Aku kembali ke taman ini, tempat di
mana aku memberikan kotak cintaku kepada cinta pertamaku. Kilasan memori mulai
bergerak cepat di depanku. Menampilkan potongan-potongan kejadian yang pernah
direkam oleh indra penglihatan. Seperti menonton film pendek namun aku telah
mengetahui alurnya.
“Bunganya,
Mas?” Seorang perempuan berwajah cantik menyadarkanku dari lamunan. Ia memakai
dress polos selutut berwarna hijau tosca, rambut coklat sebahu yang terurai, flats shoes berwarna senada dengan
dressnya, mukanya polos tanpa make up tapi dihiasi dengan poni yang menyamping
ke kanan. Tangan kanannya memegang beberapa tangkai bunga.
Entah
mengapa pandangan mataku tidak bisa lepas dari wajahnya. Aku telusuri wajahnya
dengan seksama. Di mulai dari alisnya yang tidak terlalu tebal tapi sedikit
panjang, bulu matanya yang lentik, matanya yang berwarna hitam, hidungnya yang
mancung, bibirnya yang berwarna merah. Aku sadar, ternyata yang memikatku
adalah matanya, matanya berkilau. Cantik.
Perempuan
itu melambaikan tangannya sebentar namun masih dengan senyumnya yang ramah,
“Mas, mau bunga? Ini gratis kok. Kalau mau ini, silahkan.”

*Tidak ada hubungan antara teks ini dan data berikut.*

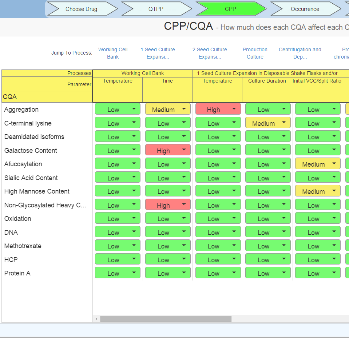Viewport: 349px width, 338px height.
Task: Select the CPP step arrow
Action: [x=230, y=9]
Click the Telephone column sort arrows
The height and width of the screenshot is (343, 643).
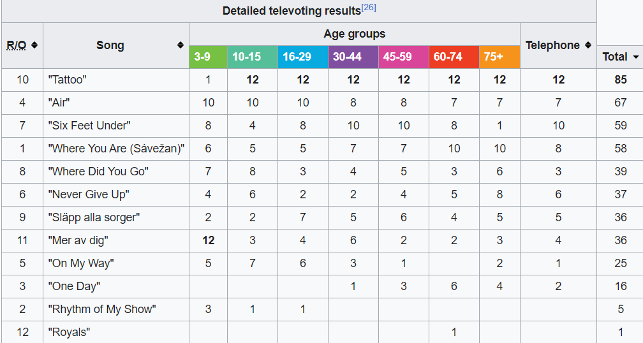588,45
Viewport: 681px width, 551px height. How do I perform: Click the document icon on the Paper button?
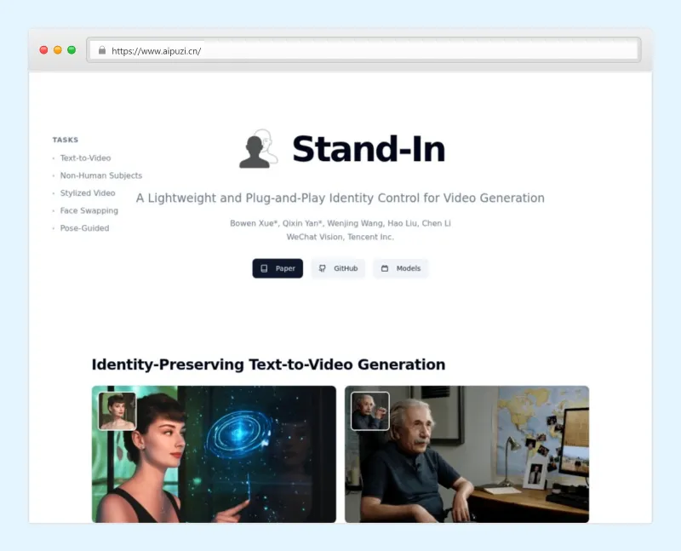(x=264, y=268)
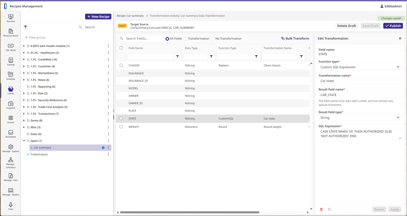407x216 pixels.
Task: Open the three-dot menu for Demo group
Action: [108, 120]
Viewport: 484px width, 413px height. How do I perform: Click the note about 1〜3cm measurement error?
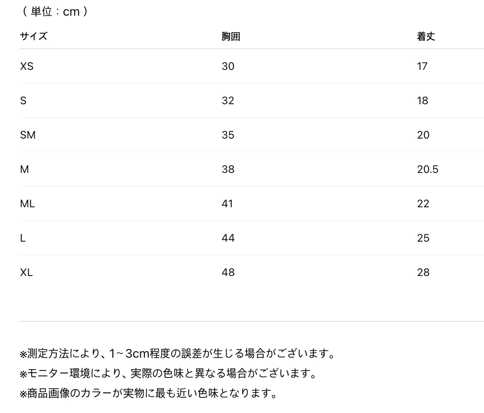pos(178,354)
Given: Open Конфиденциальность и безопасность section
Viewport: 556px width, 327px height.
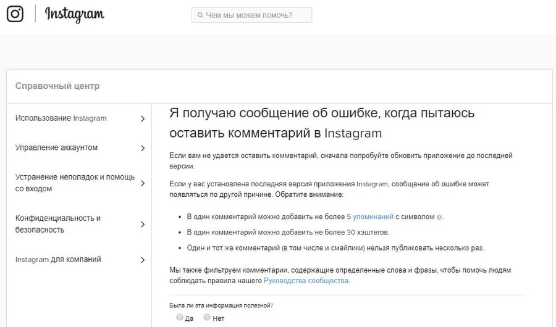Looking at the screenshot, I should click(x=57, y=224).
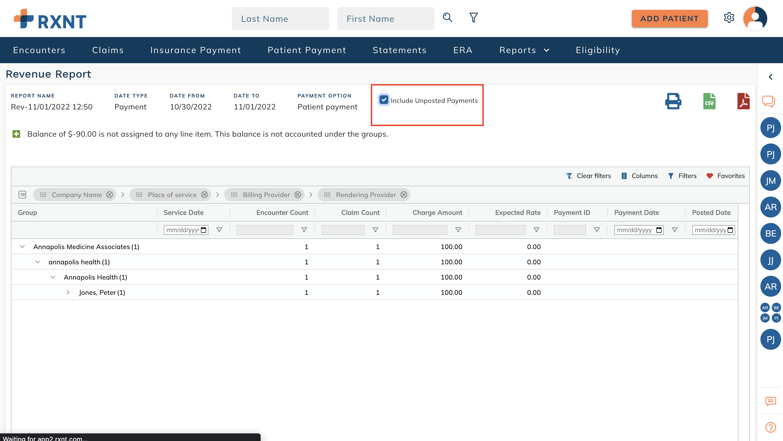Viewport: 783px width, 441px height.
Task: Open the advanced patient filter funnel
Action: pyautogui.click(x=474, y=18)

“Tidak ada apa-apa sih, hanya saja di kebunku sudah banyak mawar yang
tumbuh. Daripada dia mati, lebih baik dibagikan saja.”
“Mawarnya
cantik. Terimakasih ya, mbakkk?”
Perempuan
itu segera menyodorkan tangannya. “Panggil saja aku Ala, jangan dipanggil mbak
ya. Kamu?”
Akupun
segera membalas salamnya. “Aku pura. Salam kenal, Ala.”
-------
Sudah setahun aku
mengenal Ala, selama itu pula keadaanku sedikit membaik. Sakitku masih terus
berlanjut tapi rasa sakitnya sedikit berkurang. Dia begitu baik kepadaku,
bahkan sangat baik. Ia membuatku menjadi lebih hidup.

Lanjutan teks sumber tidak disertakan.